__DATA SUPPLIED__:
▬▬▬▬▬▬

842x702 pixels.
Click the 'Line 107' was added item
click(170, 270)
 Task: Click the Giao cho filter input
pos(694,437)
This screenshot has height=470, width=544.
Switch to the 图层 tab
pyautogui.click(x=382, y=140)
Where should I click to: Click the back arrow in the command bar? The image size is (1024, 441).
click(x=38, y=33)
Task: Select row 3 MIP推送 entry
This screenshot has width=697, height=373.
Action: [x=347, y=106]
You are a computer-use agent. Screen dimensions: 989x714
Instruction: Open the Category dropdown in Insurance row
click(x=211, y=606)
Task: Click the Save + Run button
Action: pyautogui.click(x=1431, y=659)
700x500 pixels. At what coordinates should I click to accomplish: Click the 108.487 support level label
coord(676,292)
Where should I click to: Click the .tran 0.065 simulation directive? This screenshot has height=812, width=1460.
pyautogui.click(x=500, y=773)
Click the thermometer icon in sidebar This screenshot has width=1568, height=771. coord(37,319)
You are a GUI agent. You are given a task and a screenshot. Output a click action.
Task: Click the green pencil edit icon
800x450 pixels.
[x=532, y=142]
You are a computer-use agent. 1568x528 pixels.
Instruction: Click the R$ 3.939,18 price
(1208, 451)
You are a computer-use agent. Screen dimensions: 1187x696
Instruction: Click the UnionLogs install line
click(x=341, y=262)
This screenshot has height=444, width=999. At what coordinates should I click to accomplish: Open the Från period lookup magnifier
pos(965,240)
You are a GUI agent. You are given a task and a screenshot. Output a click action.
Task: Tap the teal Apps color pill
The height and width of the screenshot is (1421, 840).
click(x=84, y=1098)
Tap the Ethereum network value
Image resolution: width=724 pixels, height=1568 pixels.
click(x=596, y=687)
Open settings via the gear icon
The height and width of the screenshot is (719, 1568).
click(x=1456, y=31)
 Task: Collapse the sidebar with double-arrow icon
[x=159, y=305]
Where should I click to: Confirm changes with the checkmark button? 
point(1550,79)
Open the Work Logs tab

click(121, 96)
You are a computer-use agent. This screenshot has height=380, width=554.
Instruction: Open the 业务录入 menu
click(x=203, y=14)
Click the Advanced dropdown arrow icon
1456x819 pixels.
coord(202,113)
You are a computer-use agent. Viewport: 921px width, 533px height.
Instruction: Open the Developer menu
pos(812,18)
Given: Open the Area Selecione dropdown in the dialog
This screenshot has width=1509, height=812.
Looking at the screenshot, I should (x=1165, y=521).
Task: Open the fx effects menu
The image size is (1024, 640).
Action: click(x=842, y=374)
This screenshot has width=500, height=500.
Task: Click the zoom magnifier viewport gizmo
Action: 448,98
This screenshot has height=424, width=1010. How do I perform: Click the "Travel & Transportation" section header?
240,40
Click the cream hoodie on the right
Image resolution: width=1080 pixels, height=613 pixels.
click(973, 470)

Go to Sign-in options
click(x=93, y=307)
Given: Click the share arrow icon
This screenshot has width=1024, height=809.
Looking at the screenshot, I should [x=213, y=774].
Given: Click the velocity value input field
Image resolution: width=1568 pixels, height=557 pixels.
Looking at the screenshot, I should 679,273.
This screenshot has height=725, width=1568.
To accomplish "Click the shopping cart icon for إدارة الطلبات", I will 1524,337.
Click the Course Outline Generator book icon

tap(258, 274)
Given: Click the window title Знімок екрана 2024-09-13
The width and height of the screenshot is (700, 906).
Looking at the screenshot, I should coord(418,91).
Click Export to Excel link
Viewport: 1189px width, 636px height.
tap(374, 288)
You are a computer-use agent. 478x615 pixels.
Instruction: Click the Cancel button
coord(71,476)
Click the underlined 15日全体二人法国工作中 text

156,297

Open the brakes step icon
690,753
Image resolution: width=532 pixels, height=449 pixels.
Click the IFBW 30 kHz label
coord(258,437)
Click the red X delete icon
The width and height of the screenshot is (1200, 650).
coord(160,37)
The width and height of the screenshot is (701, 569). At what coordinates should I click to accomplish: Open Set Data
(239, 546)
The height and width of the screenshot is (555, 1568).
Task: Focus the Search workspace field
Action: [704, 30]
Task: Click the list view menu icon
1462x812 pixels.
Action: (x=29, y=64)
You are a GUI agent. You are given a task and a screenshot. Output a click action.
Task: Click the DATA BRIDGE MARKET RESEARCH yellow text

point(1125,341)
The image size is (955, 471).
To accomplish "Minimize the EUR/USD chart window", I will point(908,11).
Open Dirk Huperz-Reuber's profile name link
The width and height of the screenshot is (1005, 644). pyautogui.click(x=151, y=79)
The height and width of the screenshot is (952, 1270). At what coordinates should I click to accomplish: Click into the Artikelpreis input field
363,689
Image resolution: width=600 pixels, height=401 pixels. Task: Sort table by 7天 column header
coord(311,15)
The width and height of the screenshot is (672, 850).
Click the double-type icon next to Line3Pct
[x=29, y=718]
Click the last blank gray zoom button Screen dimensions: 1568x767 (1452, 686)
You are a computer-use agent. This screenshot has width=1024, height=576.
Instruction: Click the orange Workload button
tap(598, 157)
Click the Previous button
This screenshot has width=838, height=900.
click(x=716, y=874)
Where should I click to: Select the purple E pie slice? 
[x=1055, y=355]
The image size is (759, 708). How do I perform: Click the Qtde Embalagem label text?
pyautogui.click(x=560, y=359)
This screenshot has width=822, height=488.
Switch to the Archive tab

▬▬▬▬▬▬

__EXERCISE DETAILS__:
Reproduce each entry exactly, leaving out nothing.

__ANSWER TO THIS EXERCISE__:
842x702 pixels.
Click the 'Line 107' was added item
click(170, 270)
 Task: Click the Giao cho filter input
pos(694,437)
This screenshot has height=470, width=544.
Switch to the 图层 tab
pyautogui.click(x=382, y=140)
Where should I click to: Click the back arrow in the command bar? The image size is (1024, 441).
click(x=38, y=33)
Task: Select row 3 MIP推送 entry
This screenshot has width=697, height=373.
Action: [x=347, y=106]
You are a computer-use agent. Screen dimensions: 989x714
Instruction: Open the Category dropdown in Insurance row
click(x=211, y=606)
Task: Click the Save + Run button
Action: pyautogui.click(x=1431, y=659)
700x500 pixels. At what coordinates should I click to accomplish: Click the 108.487 support level label
coord(676,292)
Where should I click to: Click the .tran 0.065 simulation directive? This screenshot has height=812, width=1460.
pyautogui.click(x=500, y=773)
Click the thermometer icon in sidebar This screenshot has width=1568, height=771. coord(37,319)
You are a GUI agent. You are given a task and a screenshot. Output a click action.
Task: Click the green pencil edit icon
800x450 pixels.
[x=532, y=142]
You are a computer-use agent. 1568x528 pixels.
Instruction: Click the R$ 3.939,18 price
(1208, 451)
You are a computer-use agent. Screen dimensions: 1187x696
Instruction: Click the UnionLogs install line
click(x=341, y=262)
This screenshot has height=444, width=999. At what coordinates should I click to accomplish: Open the Från period lookup magnifier
pos(965,240)
You are a GUI agent. You are given a task and a screenshot. Output a click action.
Task: Tap the teal Apps color pill
The height and width of the screenshot is (1421, 840).
click(x=84, y=1098)
Tap the Ethereum network value
Image resolution: width=724 pixels, height=1568 pixels.
click(x=596, y=687)
Open settings via the gear icon
The height and width of the screenshot is (719, 1568).
click(x=1456, y=31)
 Task: Collapse the sidebar with double-arrow icon
[x=159, y=305]
Where should I click to: Confirm changes with the checkmark button? 
point(1550,79)
Open the Work Logs tab

click(121, 96)
You are a computer-use agent. This screenshot has height=380, width=554.
Instruction: Open the 业务录入 menu
click(x=203, y=14)
Click the Advanced dropdown arrow icon
1456x819 pixels.
coord(202,113)
You are a computer-use agent. Viewport: 921px width, 533px height.
Instruction: Open the Developer menu
pos(812,18)
Given: Open the Area Selecione dropdown in the dialog
This screenshot has width=1509, height=812.
Looking at the screenshot, I should (x=1165, y=521).
Task: Open the fx effects menu
The image size is (1024, 640).
Action: click(x=842, y=374)
This screenshot has width=500, height=500.
Task: Click the zoom magnifier viewport gizmo
Action: 448,98
This screenshot has height=424, width=1010. How do I perform: Click the "Travel & Transportation" section header?
240,40
Click the cream hoodie on the right
Image resolution: width=1080 pixels, height=613 pixels.
click(973, 470)

Go to Sign-in options
click(x=93, y=307)
Given: Click the share arrow icon
This screenshot has width=1024, height=809.
Looking at the screenshot, I should [x=213, y=774].
Given: Click the velocity value input field
Image resolution: width=1568 pixels, height=557 pixels.
Looking at the screenshot, I should 679,273.
This screenshot has height=725, width=1568.
To accomplish "Click the shopping cart icon for إدارة الطلبات", I will 1524,337.
Click the Course Outline Generator book icon

tap(258, 274)
Given: Click the window title Знімок екрана 2024-09-13
The width and height of the screenshot is (700, 906).
Looking at the screenshot, I should coord(418,91).
Click Export to Excel link
Viewport: 1189px width, 636px height.
tap(374, 288)
You are a computer-use agent. 478x615 pixels.
Instruction: Click the Cancel button
coord(71,476)
Click the underlined 15日全体二人法国工作中 text

156,297

Open the brakes step icon
690,753
Image resolution: width=532 pixels, height=449 pixels.
Click the IFBW 30 kHz label
coord(258,437)
Click the red X delete icon
The width and height of the screenshot is (1200, 650).
coord(160,37)
The width and height of the screenshot is (701, 569). At what coordinates should I click to accomplish: Open Set Data
(239, 546)
The height and width of the screenshot is (555, 1568).
Task: Focus the Search workspace field
Action: [704, 30]
Task: Click the list view menu icon
1462x812 pixels.
Action: (x=29, y=64)
You are a GUI agent. You are given a task and a screenshot. Output a click action.
Task: Click the DATA BRIDGE MARKET RESEARCH yellow text

point(1125,341)
The image size is (955, 471).
To accomplish "Minimize the EUR/USD chart window", I will point(908,11).
Open Dirk Huperz-Reuber's profile name link
The width and height of the screenshot is (1005, 644). pyautogui.click(x=151, y=79)
The height and width of the screenshot is (952, 1270). At what coordinates should I click to accomplish: Click into the Artikelpreis input field
363,689
Image resolution: width=600 pixels, height=401 pixels. Task: Sort table by 7天 column header
coord(311,15)
The width and height of the screenshot is (672, 850).
Click the double-type icon next to Line3Pct
[x=29, y=718]
Click the last blank gray zoom button Screen dimensions: 1568x767 (1452, 686)
You are a computer-use agent. This screenshot has width=1024, height=576.
Instruction: Click the orange Workload button
tap(598, 157)
Click the Previous button
This screenshot has width=838, height=900.
click(x=716, y=874)
Where should I click to: Select the purple E pie slice? 
[x=1055, y=355]
The image size is (759, 708). How do I perform: Click the Qtde Embalagem label text?
pyautogui.click(x=560, y=359)
This screenshot has width=822, height=488.
Switch to the Archive tab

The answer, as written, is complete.